I have observed several times that there is an immigration-law process by which the attorney general may attempt to reverse a withholding of removal order — even if, as here, the time to appeal lapsed six years ago. Here, there are abundant reasons for doing so. Not only was the factual basis on which the original order was granted dubious; now, as Rich observes, “El Salvador’s President Nayib Bukele has utterly demolished Barrio 18” — the gang that Abrego Garcia in 2019 claimed would persecute him over the family pupusa business. Since the factual premises for the withholding of removal order no longer exist, the order should be terminated.
The immigration-law regulation cited by Judge Wilkinson, Section 208.24(f), states in pertinent part:
Termination . . . withholding of deportation or removal[:] An immigration judge or the Board of Immigration Appeals may reopen a case . . . for the purpose of terminating . . . a withholding of deportation or removal.

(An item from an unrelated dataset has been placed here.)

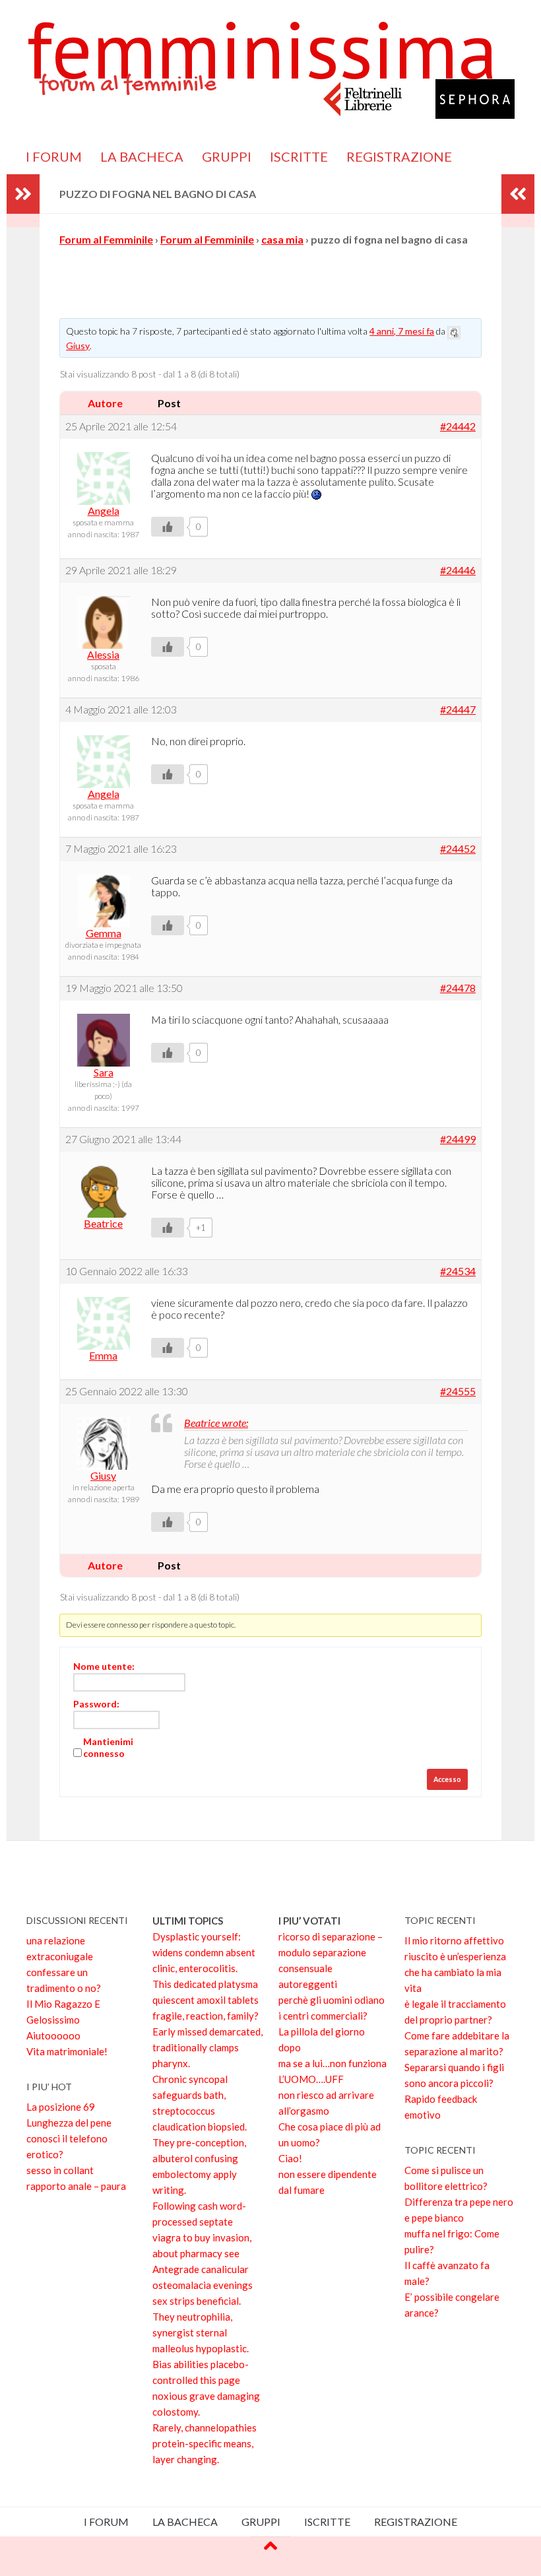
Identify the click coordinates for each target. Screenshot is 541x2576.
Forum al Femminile (106, 239)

In such a reopened proceeding, the Service must establish, by a preponderance of evidence, one or more of the grounds set forth in paragraphs (a) or (b) of this section.
Under those two paragraphs, the grounds for terminating withholding of removal include:
The alien is no longer entitled to withholding of deportation or removal because, owing to a fundamental change in circumstances relating to the original claim, the alien’s life or freedom no longer would be threatened on account of race, religion, nationality, membership in a particular social group, or political opinion in the country from which deportation or removal was withheld. [Emphasis added.]

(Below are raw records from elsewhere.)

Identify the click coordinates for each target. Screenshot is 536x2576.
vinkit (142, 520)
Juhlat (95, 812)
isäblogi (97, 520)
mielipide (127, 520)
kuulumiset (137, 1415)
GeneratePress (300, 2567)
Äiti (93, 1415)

Obviously, even if the “particular social group” ground is not repealed by Congress as it should be, it should no longer be operative in Abrego Garcia’s case since the Barrio 18 gang is in no position to persecute social groups.
The grounds for termination of a withholding of removal order also include: “a showing of fraud in the alien’s application such that he or she was not eligible for withholding of removal at the time it was granted.” I don’t know if the Justice Department can establish fraud, but it could try, on the rationale that Abrego Garcia’s story was bogus. In any event, this would be a fallback position; the main point is that circumstances have changed.

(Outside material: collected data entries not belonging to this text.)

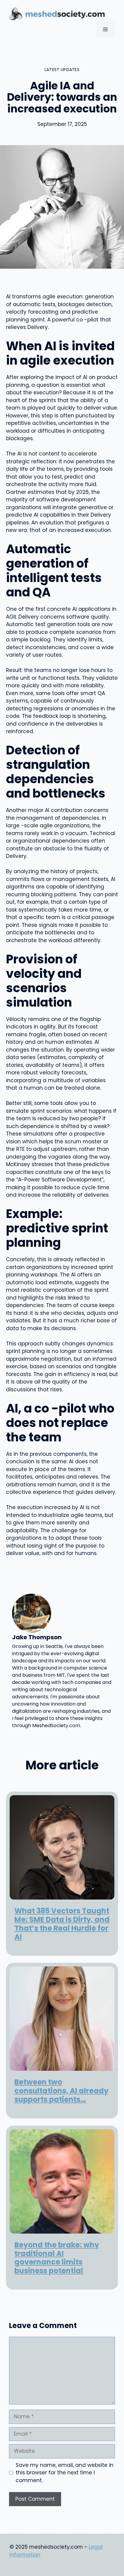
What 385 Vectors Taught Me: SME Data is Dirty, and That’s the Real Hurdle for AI (62, 1924)
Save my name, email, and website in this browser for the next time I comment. (64, 2472)
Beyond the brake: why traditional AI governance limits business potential (56, 2258)
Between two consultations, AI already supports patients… (61, 2090)
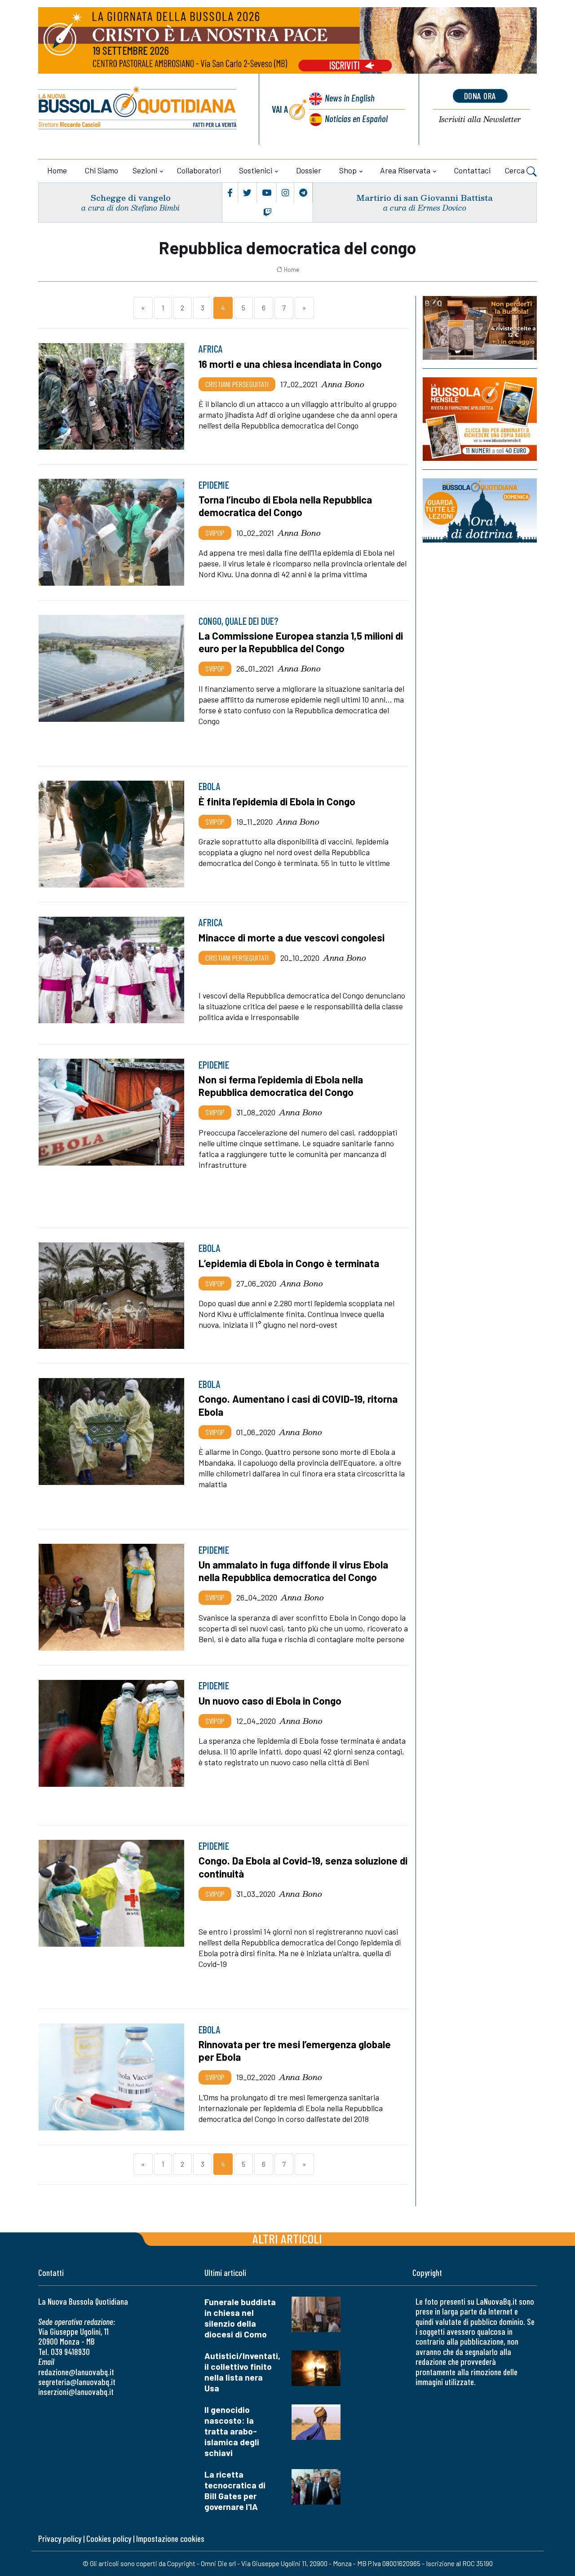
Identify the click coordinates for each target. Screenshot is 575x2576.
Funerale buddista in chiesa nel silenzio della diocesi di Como (240, 2318)
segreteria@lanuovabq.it (76, 2382)
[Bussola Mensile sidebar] (480, 418)
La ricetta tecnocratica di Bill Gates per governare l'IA (234, 2490)
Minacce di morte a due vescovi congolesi (292, 937)
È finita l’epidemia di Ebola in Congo (277, 801)
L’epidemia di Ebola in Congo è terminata (289, 1263)
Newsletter (480, 119)
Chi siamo (101, 170)
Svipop (215, 533)
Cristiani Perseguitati (237, 384)
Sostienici (255, 170)
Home (57, 170)
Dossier (308, 170)
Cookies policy (108, 2538)
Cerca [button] (515, 170)
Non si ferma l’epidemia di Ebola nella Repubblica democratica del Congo (281, 1085)
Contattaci (472, 170)
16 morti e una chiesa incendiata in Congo (290, 364)
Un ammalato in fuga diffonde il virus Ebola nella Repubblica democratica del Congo (293, 1570)
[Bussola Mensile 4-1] (480, 328)
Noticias (356, 118)
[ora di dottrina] (480, 510)
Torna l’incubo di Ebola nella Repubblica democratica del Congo (285, 505)
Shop (348, 170)
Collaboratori (199, 170)
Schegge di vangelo (130, 197)
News (350, 97)
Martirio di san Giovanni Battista (424, 197)
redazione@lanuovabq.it (76, 2372)
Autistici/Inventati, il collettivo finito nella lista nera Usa (242, 2372)
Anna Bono (342, 384)
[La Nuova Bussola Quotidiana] (138, 109)
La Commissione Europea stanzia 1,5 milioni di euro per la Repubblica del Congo (301, 641)
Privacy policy (59, 2538)
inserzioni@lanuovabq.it (76, 2391)
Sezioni (145, 170)
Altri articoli (287, 2238)
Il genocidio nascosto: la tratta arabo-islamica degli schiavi (231, 2431)
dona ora (480, 95)
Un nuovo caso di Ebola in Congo (270, 1700)
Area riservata (405, 170)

I remain puzzled as to why Attorney General Bondi has not gone this route, especially now that Judge Wilkinson and the Fourth Circuit have essentially drawn her a road map on how to do it. Perhaps it is the Trump administration’s doctrinaire hostility to due process for aliens it deems removable — a position staked out in a post by Vice President JD Vance, which I addressed on Saturday. The provision to which Judge Wilkinson refers (under its subsection (c), which outlines “procedure”) requires the alien to be given 30 days’ notice of the government’s attempt to terminate withholding of removal and be given an opportunity to present countervailing evidence.
The administration takes the position that if it is required to provide due process in every case, it will never be able to meaningfully reduce the illegal-immigrant population. That is nonsense on stilts, but even if it weren’t, due process is the law that the president is obliged to faithfully execute.
Moreover, even if there were merit to the administration’s overarching determination to skirt due process for illegal aliens as a class, it makes no sense to skirt due process for Abrego Garcia as an individual. Forget the other 20 million cases. Abrego Garcia is an alien as to whom the administration violated the law, which has caused a significant controversy. Since it’s a problem of the administration’s own making, and it may be fixed without too much difficulty by following the procedure for undoing a withholding of removal order (a procedure that would not require proving that Abrego Garcia is an MS-13 member), why not do that and end an unforced error that is damaging the Trump administration’s credibility with the courts?